Methylfolate vs. Folic Acid
This distinction matters if you take supplements. Folic acid is the synthetic form of folate found in most supplements and fortified foods. Your body has to convert it through multiple enzymatic steps before it can actually use it, and the key enzyme in that process (DHFR) works slowly in humans, with wide variation between individuals. At doses above 200 micrograms, unmetabolized folic acid starts appearing in the bloodstream. One study found that 86% of folic acid in the blood supply to the liver was still unmetabolized, while nearly all natural folate had been properly converted.
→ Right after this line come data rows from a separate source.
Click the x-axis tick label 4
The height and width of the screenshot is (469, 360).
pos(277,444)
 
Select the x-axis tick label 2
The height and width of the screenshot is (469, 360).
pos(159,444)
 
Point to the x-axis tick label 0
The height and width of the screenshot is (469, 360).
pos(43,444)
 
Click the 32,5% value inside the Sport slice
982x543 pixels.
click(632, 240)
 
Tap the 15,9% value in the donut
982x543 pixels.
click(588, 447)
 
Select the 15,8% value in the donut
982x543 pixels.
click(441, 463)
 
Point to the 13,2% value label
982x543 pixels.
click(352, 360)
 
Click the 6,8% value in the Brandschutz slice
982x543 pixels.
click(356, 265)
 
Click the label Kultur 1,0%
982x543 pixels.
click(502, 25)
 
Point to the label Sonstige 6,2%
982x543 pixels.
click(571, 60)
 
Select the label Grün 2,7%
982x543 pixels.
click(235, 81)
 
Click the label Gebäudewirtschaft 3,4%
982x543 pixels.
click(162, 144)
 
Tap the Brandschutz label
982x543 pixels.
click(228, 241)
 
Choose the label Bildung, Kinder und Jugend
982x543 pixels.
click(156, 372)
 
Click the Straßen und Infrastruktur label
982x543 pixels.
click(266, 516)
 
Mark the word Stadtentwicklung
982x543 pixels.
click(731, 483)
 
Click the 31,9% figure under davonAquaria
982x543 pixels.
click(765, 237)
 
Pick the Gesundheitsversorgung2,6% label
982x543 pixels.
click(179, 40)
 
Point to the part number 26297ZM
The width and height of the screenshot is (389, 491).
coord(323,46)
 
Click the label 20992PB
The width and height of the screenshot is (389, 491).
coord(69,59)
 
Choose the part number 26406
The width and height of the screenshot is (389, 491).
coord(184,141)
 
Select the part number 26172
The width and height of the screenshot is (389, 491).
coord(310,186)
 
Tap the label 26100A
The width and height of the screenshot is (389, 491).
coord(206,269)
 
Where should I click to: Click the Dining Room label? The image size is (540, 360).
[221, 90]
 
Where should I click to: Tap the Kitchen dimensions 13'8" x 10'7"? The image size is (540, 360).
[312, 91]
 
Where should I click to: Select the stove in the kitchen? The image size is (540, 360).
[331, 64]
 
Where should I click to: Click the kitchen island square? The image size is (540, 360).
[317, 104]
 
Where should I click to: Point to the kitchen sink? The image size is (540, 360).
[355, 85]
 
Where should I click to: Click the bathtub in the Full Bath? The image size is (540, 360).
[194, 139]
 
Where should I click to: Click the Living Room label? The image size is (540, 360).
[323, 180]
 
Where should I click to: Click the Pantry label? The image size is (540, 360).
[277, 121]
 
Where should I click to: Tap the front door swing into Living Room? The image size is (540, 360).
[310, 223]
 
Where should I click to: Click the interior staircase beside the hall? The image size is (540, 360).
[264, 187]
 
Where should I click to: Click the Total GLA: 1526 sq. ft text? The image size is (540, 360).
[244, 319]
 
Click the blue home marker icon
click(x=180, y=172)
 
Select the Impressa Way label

The active form, called 5-MTHF or methylfolate, bypasses this entire conversion process. It’s absorbed and used directly, regardless of MTHFR status. Studies in pregnant women have shown that supplementing with methylfolate raises blood folate levels more quickly and consistently than the same dose of folic acid, without producing unmetabolized folic acid in the blood. For people with MTHFR variants, methylfolate is the more reliable option since their reduced enzyme function makes converting folic acid even harder.
Signs Methylation May Be Sluggish
Because methylation touches so many systems, poor methylation doesn’t produce one signature symptom. Instead, it tends to show up as a collection of issues: fatigue, mood changes, difficulty concentrating, elevated homocysteine on bloodwork, or slow recovery from physical stress. These are nonspecific, which is part of why methylation problems are easy to overlook. A homocysteine blood test combined with knowledge of your MTHFR status and dietary habits gives the clearest picture of whether your methylation cycle needs support.